Personal

Along the Canal

sept09 560Alexander Trocchi's novel, Young Adam, is an interesting little piece of Scottish beat literature, if rather uneven. It tells the story of Joe, a young disaffected man working and living on a barge boat travelling between Edinburgh and Glasgow. The film adaptation, which stars Ewan McGregor, Tilda Swinton and Peter Mullan, is excellent and well-worth your time (if you like your films grim and existential). Nowadays I live a very short walk away from the Forth and Clyde canal where Young Adam is set - I still halfway expect to see Ewan McGregor in a fetching fisherman's sweater every time we walk along the canal.

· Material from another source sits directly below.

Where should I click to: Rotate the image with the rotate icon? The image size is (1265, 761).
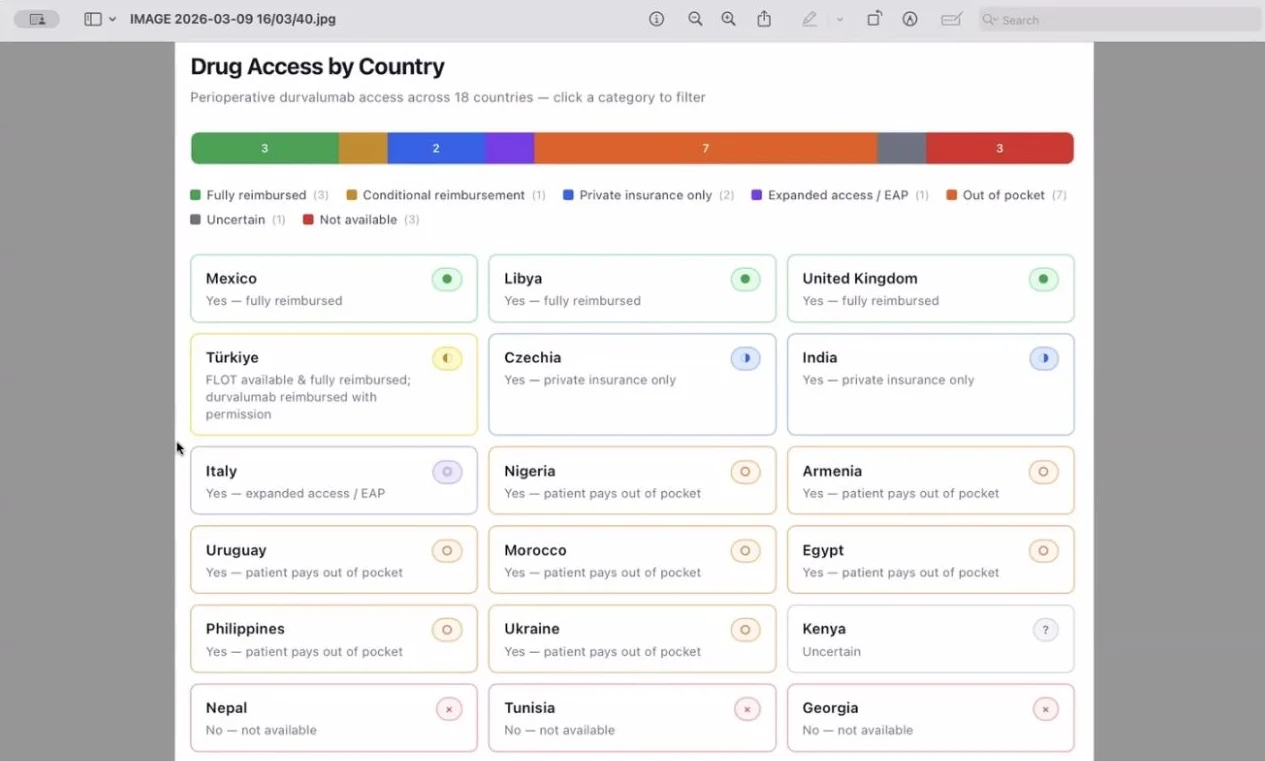pos(874,19)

Today we walked down to the annual Big Man event which seeks to get the local community involved in the area surrounding the Forth and Clyde canal. Local artist Andy Scott is hoping to erect a 30m steel sculpture-cum-footbridge (the Big Man) across one of the canal junctions - in Scott's own words: "the footbridge will be representational of the historic ironworks, boat-building and other industries that were found in the (..) area. I hope he becomes a symbol of the area's proud history and a beacon of hope for the future".

Anyway.

I've now embarked on the bane of my life: the Christmas wish list. Usually I get asked for it in August but this year my family managed to wait until end of September because we are going across to Denmark and so they do not need to post the presents. I'm wondering if it would be okay to ask for yarn seeing as I'm yet to knit up all the yarn I got last year.. Any good Danish knitting books just published? Any new Scandinavian yarns? Any good shawl pin vendors in Denmark?

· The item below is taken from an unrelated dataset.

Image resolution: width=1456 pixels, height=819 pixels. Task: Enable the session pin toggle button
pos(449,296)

Now to write the UK version..

Recharging Our Batteries

We went on a mini-break to the North-East coast of Scotland. I love visiting this particular part of Scotland - it reminds me of the landscape where I grew up (agricultural, close to the sea, small villages, cows) and yet this place is so startlingly different and dramatic (dangerous cliffs! fishing huts! waterfalls! lobsters!). We were really lucky with the weather this time, but this little place is just as beautiful in the depth of winter. Now back to normality. I hope this little mini-break recharged my batteries because I have a feeling things are going to get hectic in the next few weeks..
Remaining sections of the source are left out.